*** Information provided ***

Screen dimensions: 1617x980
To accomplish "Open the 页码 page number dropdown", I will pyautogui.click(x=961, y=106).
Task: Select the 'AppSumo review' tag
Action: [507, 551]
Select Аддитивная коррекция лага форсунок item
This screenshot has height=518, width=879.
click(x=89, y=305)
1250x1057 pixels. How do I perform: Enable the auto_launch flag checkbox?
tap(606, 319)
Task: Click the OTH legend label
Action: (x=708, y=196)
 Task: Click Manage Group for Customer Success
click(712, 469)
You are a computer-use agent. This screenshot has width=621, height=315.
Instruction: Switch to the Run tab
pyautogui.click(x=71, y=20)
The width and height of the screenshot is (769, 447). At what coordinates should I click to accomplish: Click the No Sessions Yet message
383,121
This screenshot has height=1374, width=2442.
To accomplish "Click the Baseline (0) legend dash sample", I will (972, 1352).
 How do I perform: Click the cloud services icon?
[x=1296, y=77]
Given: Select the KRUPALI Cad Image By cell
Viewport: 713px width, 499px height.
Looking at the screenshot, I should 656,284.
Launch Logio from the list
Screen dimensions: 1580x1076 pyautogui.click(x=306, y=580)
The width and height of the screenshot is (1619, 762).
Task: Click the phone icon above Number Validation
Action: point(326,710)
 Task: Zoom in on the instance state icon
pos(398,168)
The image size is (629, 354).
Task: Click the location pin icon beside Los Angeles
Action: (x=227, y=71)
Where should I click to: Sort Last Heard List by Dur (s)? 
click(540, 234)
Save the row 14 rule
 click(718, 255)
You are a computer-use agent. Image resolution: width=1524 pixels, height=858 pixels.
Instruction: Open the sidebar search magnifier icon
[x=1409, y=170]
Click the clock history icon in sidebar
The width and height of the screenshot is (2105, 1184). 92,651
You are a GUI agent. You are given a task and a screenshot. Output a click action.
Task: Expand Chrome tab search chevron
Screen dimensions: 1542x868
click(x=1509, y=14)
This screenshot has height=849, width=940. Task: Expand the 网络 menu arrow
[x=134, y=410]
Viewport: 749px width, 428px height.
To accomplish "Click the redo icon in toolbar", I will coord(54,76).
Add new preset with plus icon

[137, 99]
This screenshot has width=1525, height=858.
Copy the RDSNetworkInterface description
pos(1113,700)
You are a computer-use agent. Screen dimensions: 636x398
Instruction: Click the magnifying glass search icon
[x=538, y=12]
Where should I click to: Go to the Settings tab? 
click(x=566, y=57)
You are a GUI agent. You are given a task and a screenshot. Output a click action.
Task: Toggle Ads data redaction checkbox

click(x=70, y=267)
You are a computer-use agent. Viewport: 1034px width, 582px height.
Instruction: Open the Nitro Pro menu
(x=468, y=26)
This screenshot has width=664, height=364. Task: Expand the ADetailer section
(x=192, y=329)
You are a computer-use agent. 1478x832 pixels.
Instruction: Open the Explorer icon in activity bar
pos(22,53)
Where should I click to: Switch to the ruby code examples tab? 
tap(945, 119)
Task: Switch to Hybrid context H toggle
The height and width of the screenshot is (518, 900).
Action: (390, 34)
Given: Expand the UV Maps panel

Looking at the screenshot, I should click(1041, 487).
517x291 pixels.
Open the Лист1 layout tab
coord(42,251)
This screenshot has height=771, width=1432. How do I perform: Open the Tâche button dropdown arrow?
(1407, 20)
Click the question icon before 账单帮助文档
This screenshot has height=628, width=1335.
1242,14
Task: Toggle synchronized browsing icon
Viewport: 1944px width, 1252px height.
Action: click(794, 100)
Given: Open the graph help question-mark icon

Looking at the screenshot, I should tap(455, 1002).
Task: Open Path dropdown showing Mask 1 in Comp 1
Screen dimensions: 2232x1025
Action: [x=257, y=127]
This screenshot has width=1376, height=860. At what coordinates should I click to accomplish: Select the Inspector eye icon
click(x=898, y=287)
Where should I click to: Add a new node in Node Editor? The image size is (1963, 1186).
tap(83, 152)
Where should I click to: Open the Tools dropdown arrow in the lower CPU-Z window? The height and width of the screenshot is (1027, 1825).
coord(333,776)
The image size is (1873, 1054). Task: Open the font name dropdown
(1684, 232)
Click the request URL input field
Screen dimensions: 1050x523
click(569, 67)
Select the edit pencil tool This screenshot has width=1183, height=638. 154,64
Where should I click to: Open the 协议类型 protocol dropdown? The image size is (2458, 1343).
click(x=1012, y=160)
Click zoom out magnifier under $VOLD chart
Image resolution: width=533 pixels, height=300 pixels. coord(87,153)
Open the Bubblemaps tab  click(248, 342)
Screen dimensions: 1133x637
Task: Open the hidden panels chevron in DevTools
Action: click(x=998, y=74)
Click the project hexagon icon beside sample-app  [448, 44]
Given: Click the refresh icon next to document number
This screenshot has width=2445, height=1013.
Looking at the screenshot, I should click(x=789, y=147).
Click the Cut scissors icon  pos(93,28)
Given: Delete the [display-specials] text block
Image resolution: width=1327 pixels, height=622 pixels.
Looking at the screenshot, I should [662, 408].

*** End of Information provided ***

• **Task details**
Reply with exactly the lines from the one containing "This screenshot has height=771, width=1432." to the last line of the material, inclusive, and with nothing more.

• **Answer to the exercise**
This screenshot has height=771, width=1432. How do I perform: Open the Tâche button dropdown arrow?
(1407, 20)
Click the question icon before 账单帮助文档
This screenshot has height=628, width=1335.
1242,14
Task: Toggle synchronized browsing icon
Viewport: 1944px width, 1252px height.
Action: click(794, 100)
Given: Open the graph help question-mark icon

Looking at the screenshot, I should tap(455, 1002).
Task: Open Path dropdown showing Mask 1 in Comp 1
Screen dimensions: 2232x1025
Action: [x=257, y=127]
This screenshot has width=1376, height=860. At what coordinates should I click to accomplish: Select the Inspector eye icon
click(x=898, y=287)
Where should I click to: Add a new node in Node Editor? The image size is (1963, 1186).
tap(83, 152)
Where should I click to: Open the Tools dropdown arrow in the lower CPU-Z window? The height and width of the screenshot is (1027, 1825).
coord(333,776)
The image size is (1873, 1054). Task: Open the font name dropdown
(1684, 232)
Click the request URL input field
Screen dimensions: 1050x523
click(569, 67)
Select the edit pencil tool This screenshot has width=1183, height=638. 154,64
Where should I click to: Open the 协议类型 protocol dropdown? The image size is (2458, 1343).
click(x=1012, y=160)
Click zoom out magnifier under $VOLD chart
Image resolution: width=533 pixels, height=300 pixels. coord(87,153)
Open the Bubblemaps tab  click(248, 342)
Screen dimensions: 1133x637
Task: Open the hidden panels chevron in DevTools
Action: click(x=998, y=74)
Click the project hexagon icon beside sample-app  [448, 44]
Given: Click the refresh icon next to document number
This screenshot has width=2445, height=1013.
Looking at the screenshot, I should click(x=789, y=147).
Click the Cut scissors icon  pos(93,28)
Given: Delete the [display-specials] text block
Image resolution: width=1327 pixels, height=622 pixels.
Looking at the screenshot, I should [662, 408].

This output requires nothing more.